But in this expansion rule, the initial and final NP do not have exactly identical grammatical properties: the former can produce a determiner, but the latter cannot. This is just one example of how the grammatical classes (NP, VP, S, etc.) do not uniquely determine a syntactic node’s grammatical properties. We need a way of enriching our node labels so that they more closely map to grammatical roles.

By labelling each node with not only its grammatical class, but also the classes of its ancestors, we more closely associate each node with its grammatical function. A NP that’s the child of another NP is unlikely to expand to a determiner. An NP that’s within a VP is unlikely to produce nouns that have subject case, because that NP is in a predicate.

To condition the expansion probabilities on each node’s last $k-1$ ancestors we compute $ f_{k,S}: L^k \to ([L] \to \mathbb{N})$, and use these expansion probabilities to inform our tree generation.

Remaining Issues

The sentences produced by a generator using this ancestor-informed model are actually pretty good. However, there’s a silly class of mistakes that arise surprisingly often. These mistakes include verb conjugation mismatches (“He research”) and incorrect selection of “a”/“an” (“a investigation”). These are essentially failures to satisfy morphological agreement rules. Many languages have rules that slightly change the words in a sentence depending on other words in the sentence. These rules include verbs conjugating against nouns and/or objects, adjectives agreeing with their nouns, and determiners agreeing with their nouns.
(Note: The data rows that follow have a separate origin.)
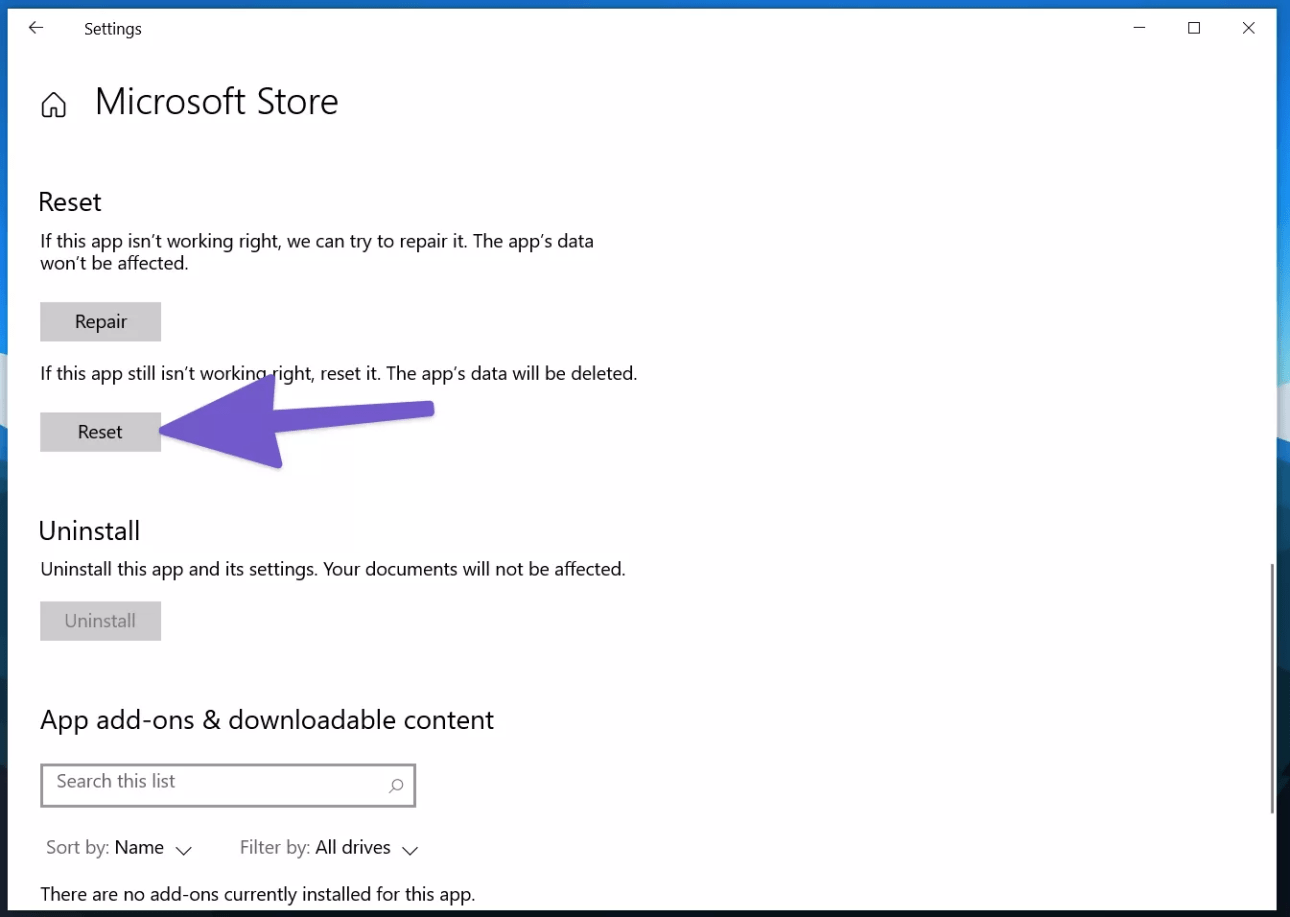This screenshot has height=917, width=1290.
Task: Click the magnifier icon in search box
Action: click(396, 786)
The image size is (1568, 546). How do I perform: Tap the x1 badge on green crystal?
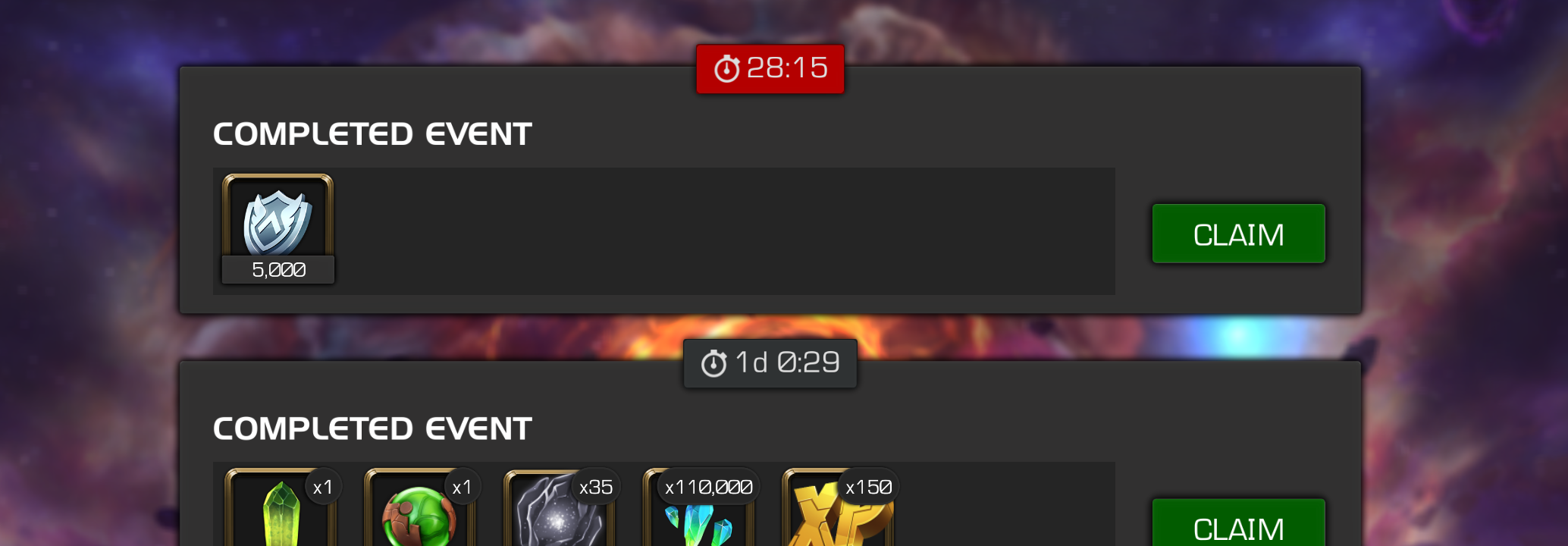pos(323,487)
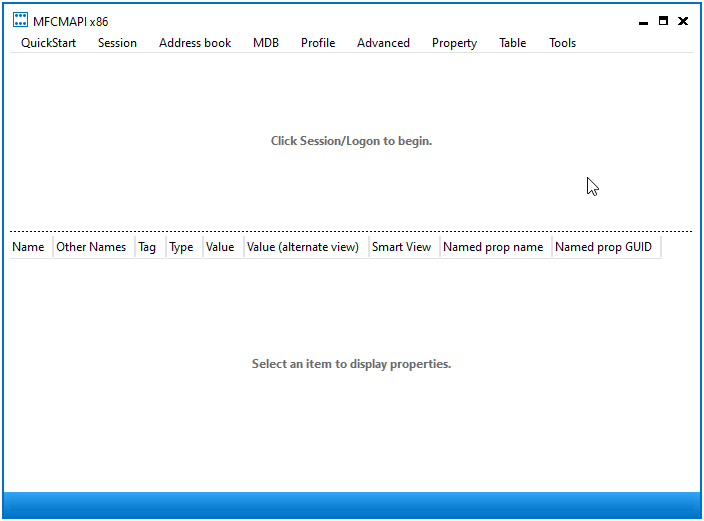This screenshot has width=704, height=521.
Task: Open the Table menu
Action: 512,43
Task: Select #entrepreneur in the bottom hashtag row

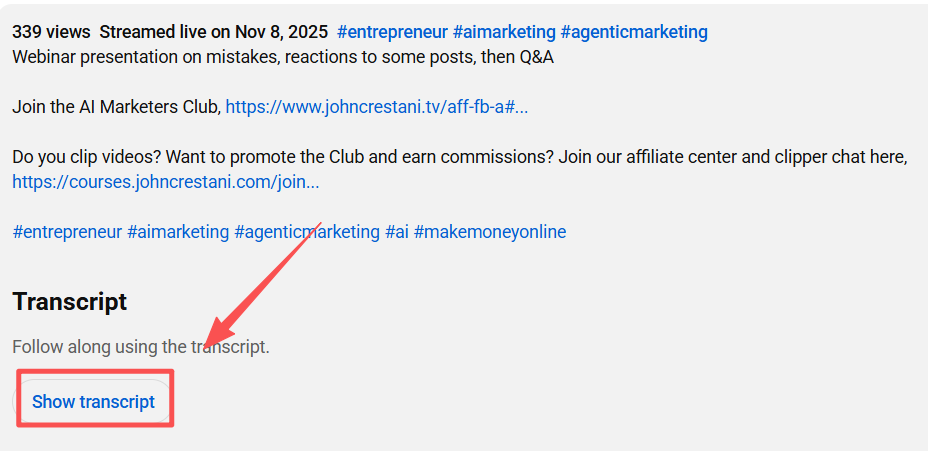Action: (67, 232)
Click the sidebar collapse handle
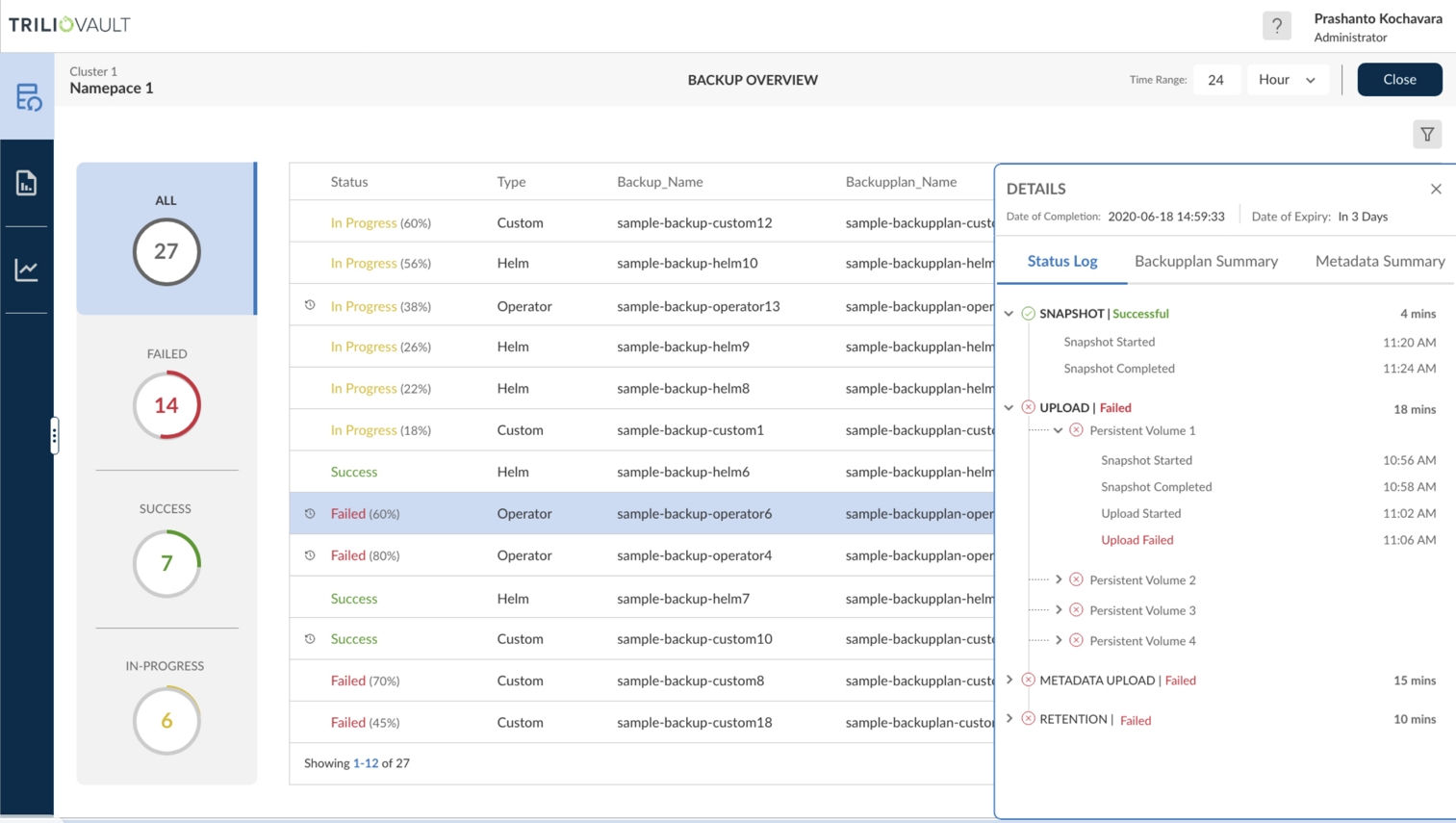This screenshot has height=823, width=1456. pos(54,436)
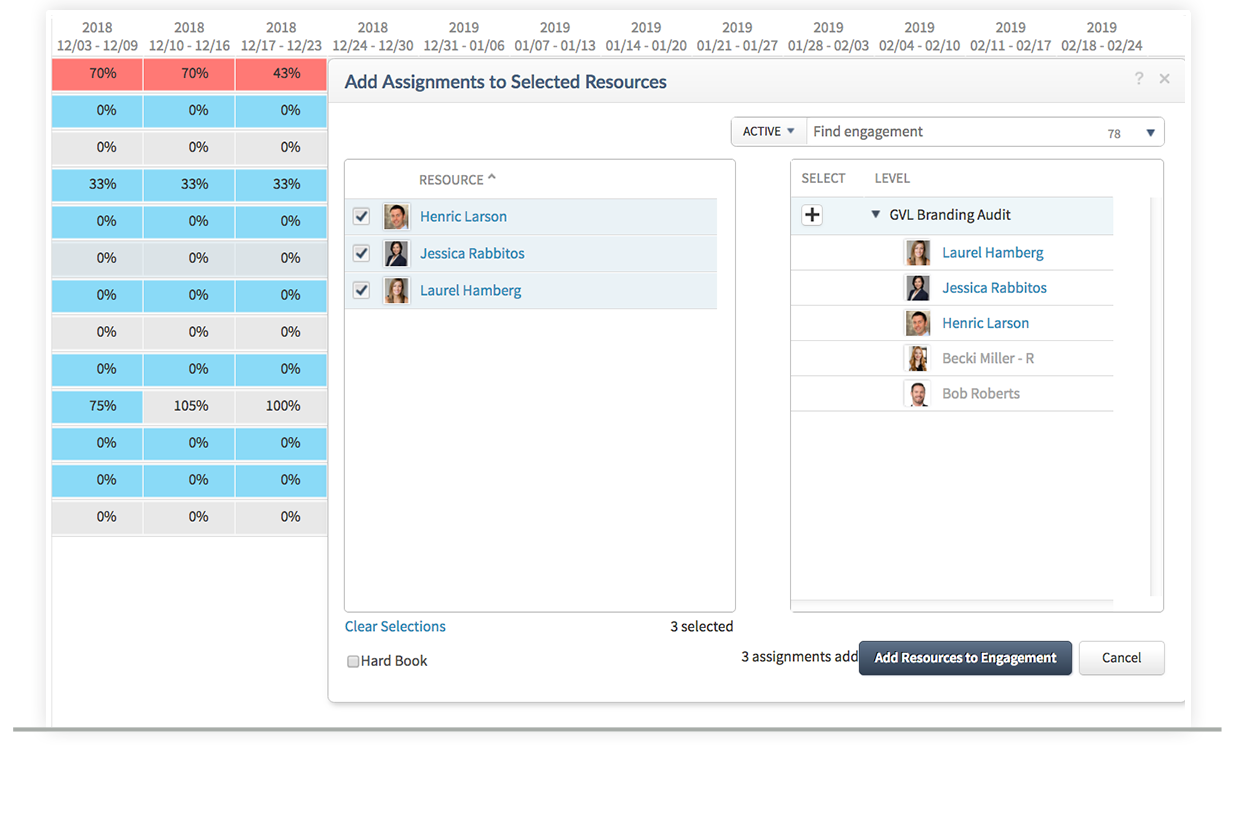Click Add Resources to Engagement button
This screenshot has height=836, width=1251.
click(965, 658)
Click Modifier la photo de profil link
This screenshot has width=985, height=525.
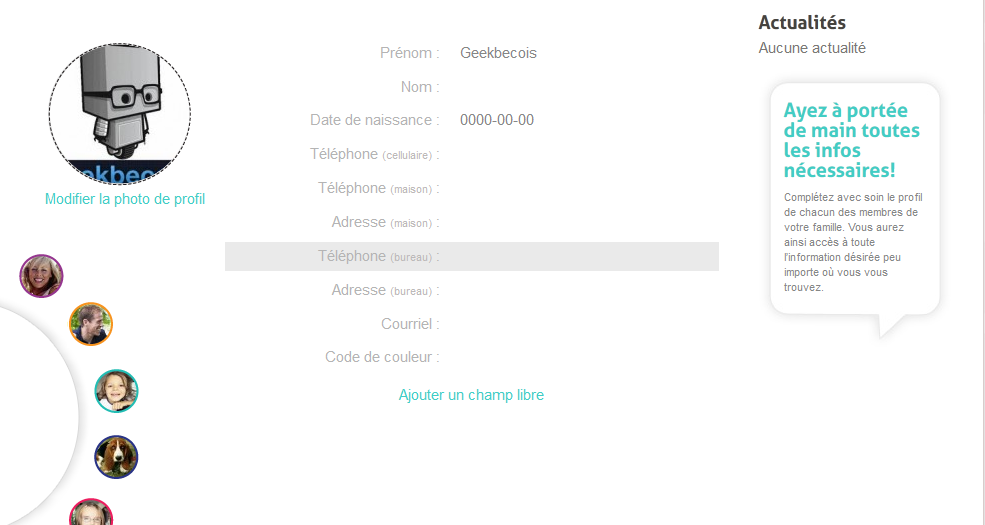coord(125,199)
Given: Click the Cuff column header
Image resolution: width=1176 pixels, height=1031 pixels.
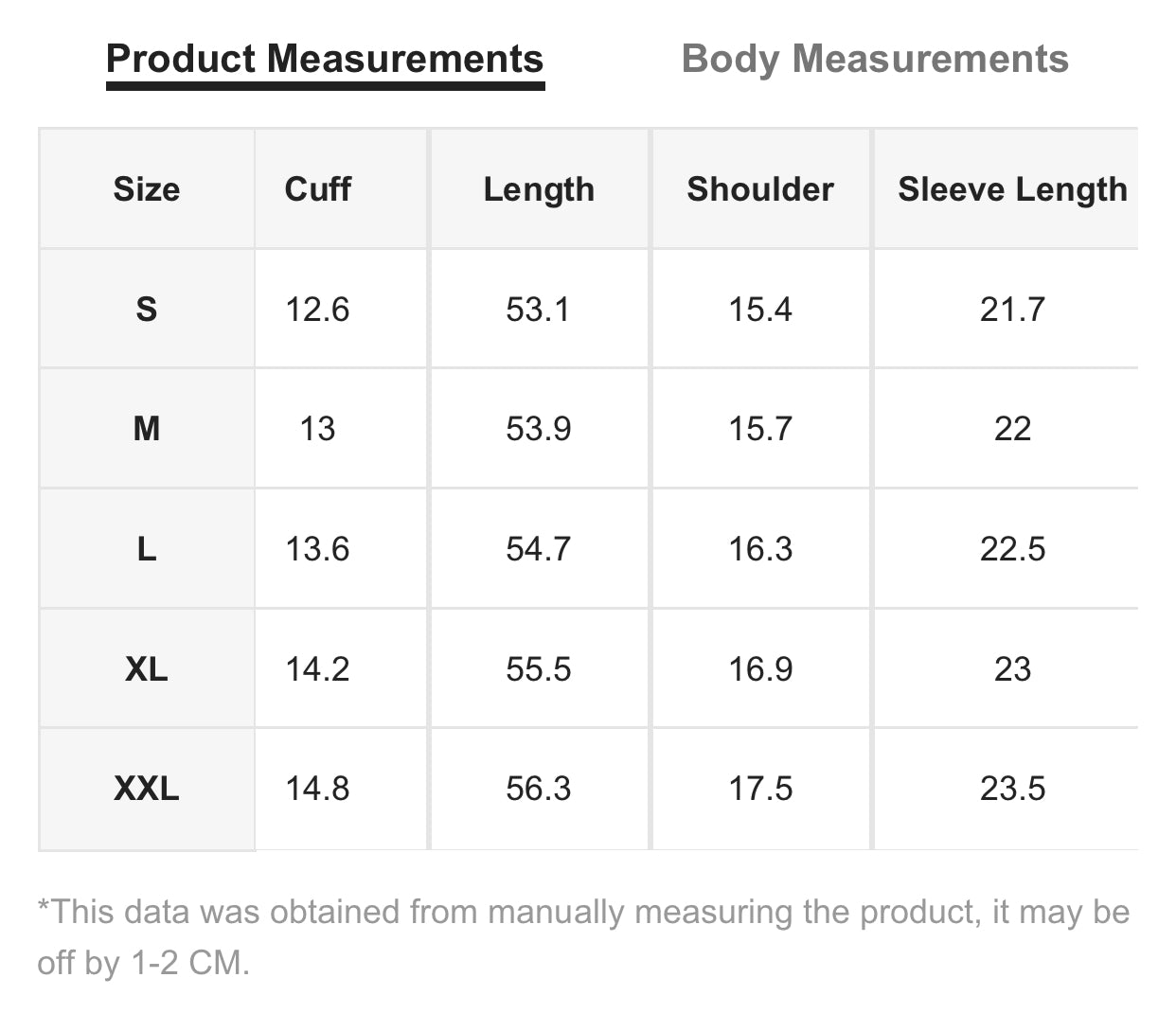Looking at the screenshot, I should 318,189.
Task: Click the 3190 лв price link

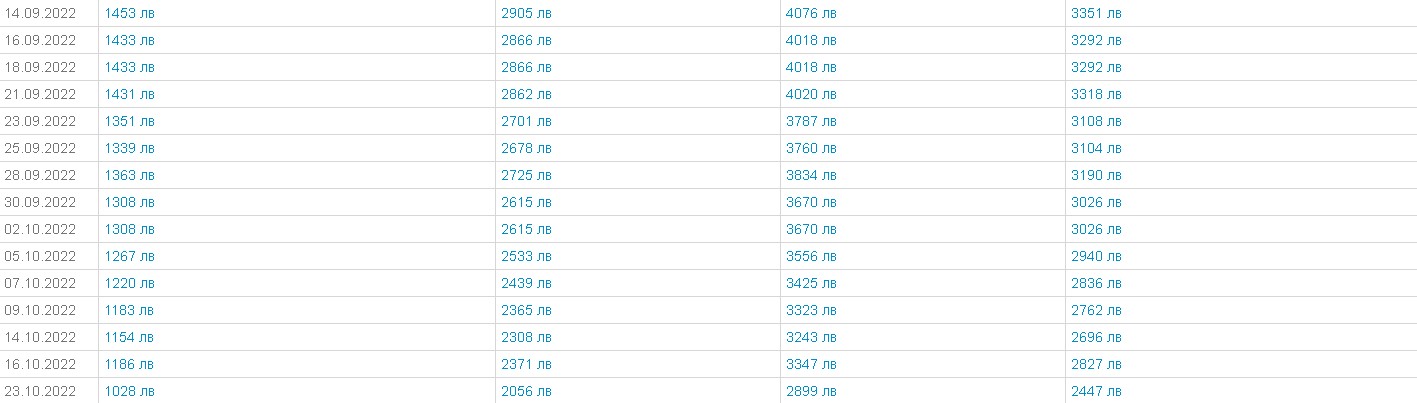Action: [1096, 175]
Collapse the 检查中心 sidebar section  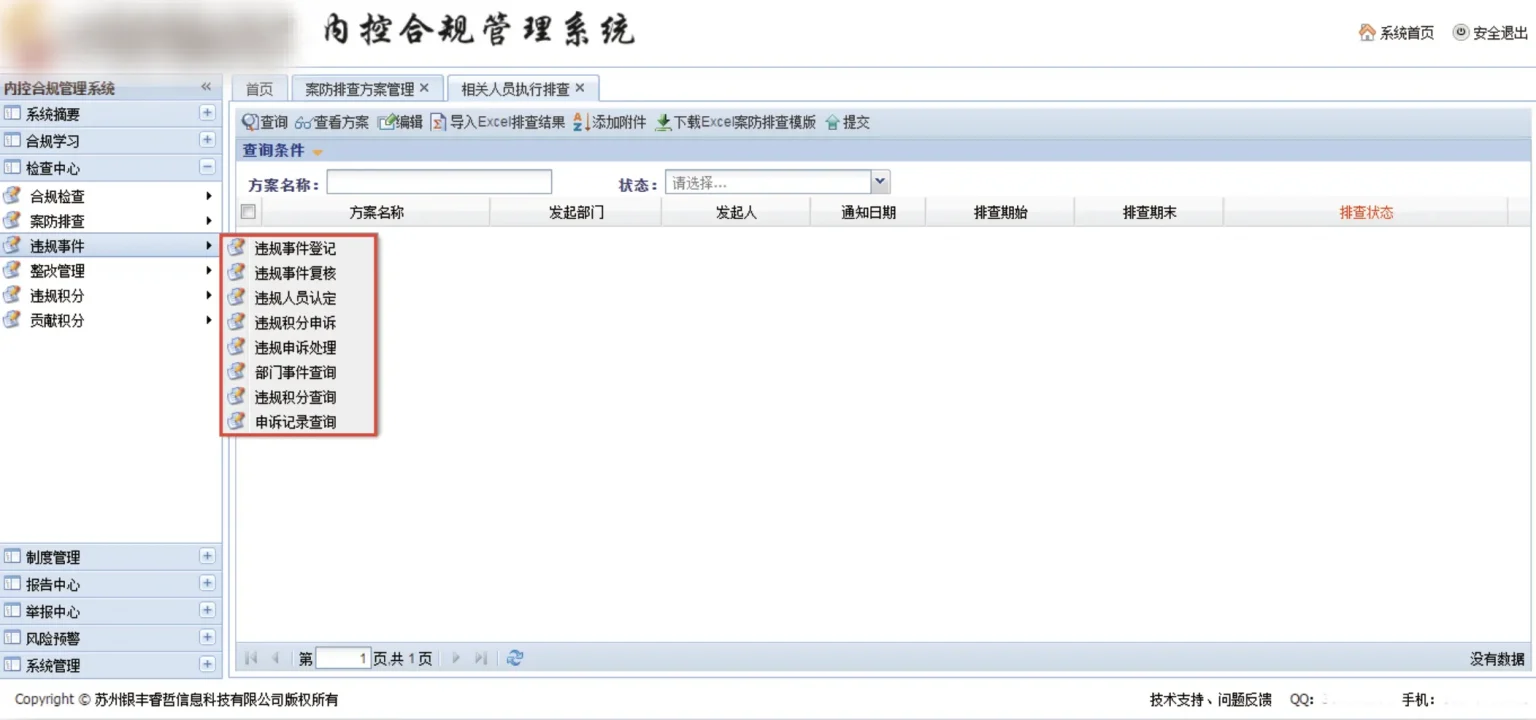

Linguists use some very complicated models (including movement rules and features4) to describe how agreement works, but fortunately for us, English doesn’t have a lot of agreement, and most of that agreement is between parts of a sentence that are close to each other. This encourages us to try adopting a simple strategy to handle agreement: an adaptation of Markov Chains.

Combining Probabilistic Grammars with Markov Chains

Since so much agreement in English (and other languages) is short-range, such as choosing whether “a” or “an” should go before a noun, and which conjugation of a verb should follow a particular subject, we attempt to handle this agreement by conditioning our expansion probabilities on the last word generated. That is, consider the following probabilistic generation in-progress:

The way our system chooses how to expand the “N” node shouldn’t just be influenced by the ancestry of the node, but also by the last word produced: “A”. If we condition the expansion probabilities in this way, then producing an un-agreeing noun like “apple” becomes unlikely, because producing “apple” after “a” is rare in our reference texts.

The generalization of this is to condition node expansion on both the node’s $k-1$ ancestors, and the last $j$ words that have been generated. That is we compute expansion probabilities:

$$ f_{k,j,S}: (L^k, W^j) \to ([L] \to \mathbb{N}) $$

This is a poor-man’s approach to handling agreement, but it works surprisingly well. Setting $j=1$ eliminates most obvious agreement errors.

This is the best model I’ve tried so far, and is the default on the site.


We ultimately considered 4 models:

  1. Word frequencies
  2. Markov chains
  3. Probabilistic generative grammars
  4. PGGs enhanced by a Markov model

We found that language is not just a salad of words which occur with varying frequencies. We verified that a Markov chain model does not tend to produce grammatically reasonable sentences.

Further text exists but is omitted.